EBRI Issue Brief

Measuring Retirement Income Adequacy: Calculating Realistic Income Replacement Rates

Sep 13, 2006 36  pages

Summary

The limitations of traditional “replacement rate” calculations: For decades, “replacement rates” have been the primary “rule-of-thumb” measure used in the retirement planning process. However, replacement rate calculations are overly simplistic and potentially inaccurate because they often are based on methodologies limited to replacement of preretirement cash flow after adjustment for taxes, savings, and age and/or work-related expenses.

Importance of investment, longevity and health risks: One of the biggest weaknesses of replacement rate models is that one or more of the most important retirement risks is ignored: investment risk, longevity risk, and risk of potentially catastrophic health care costs.

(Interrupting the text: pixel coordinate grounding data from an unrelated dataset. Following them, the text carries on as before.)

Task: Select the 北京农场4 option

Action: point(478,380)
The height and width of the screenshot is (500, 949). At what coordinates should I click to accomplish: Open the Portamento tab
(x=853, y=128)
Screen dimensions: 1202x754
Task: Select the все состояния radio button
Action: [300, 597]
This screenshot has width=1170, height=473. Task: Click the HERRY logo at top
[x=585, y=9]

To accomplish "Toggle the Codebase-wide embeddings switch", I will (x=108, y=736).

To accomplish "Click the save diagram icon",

A new “building block” approach: This Issue Brief illustrates the problematic nature of using conventional replacement rates for retirement planning through a “building block” approach: Building Block 1 focuses exclusively on investment risk; Building Block 2 introduces longevity risk into the planning process, in addition to the investment risk from the previous level; Building Block 3 introduces the risk of catastrophic health care costs into the calculations, in addition to investment and longevity risk.

Individualized results: In reality, there is no “correct” single replacement rate. Even at a specified probability of success, an “adequate” replacement rate depends dramatically on the level of retirement expenditures, retirement age, gender, asset allocation, percentage of annuitization, and other variables detailed in this Issue Brief. Conversion of the savings needed to a multiple of final earnings that is needed in retirement savings can provide a clearer picture for some, so the Issue Brief presents that as well (see pages 11, 16, and 29).

• While replacement rates will be larger than those typically contemplated for some individuals, this Issue Brief explores how the purchase of annuities at the time of retirement may be used as an effective risk management technique in some cases to reduce these targets.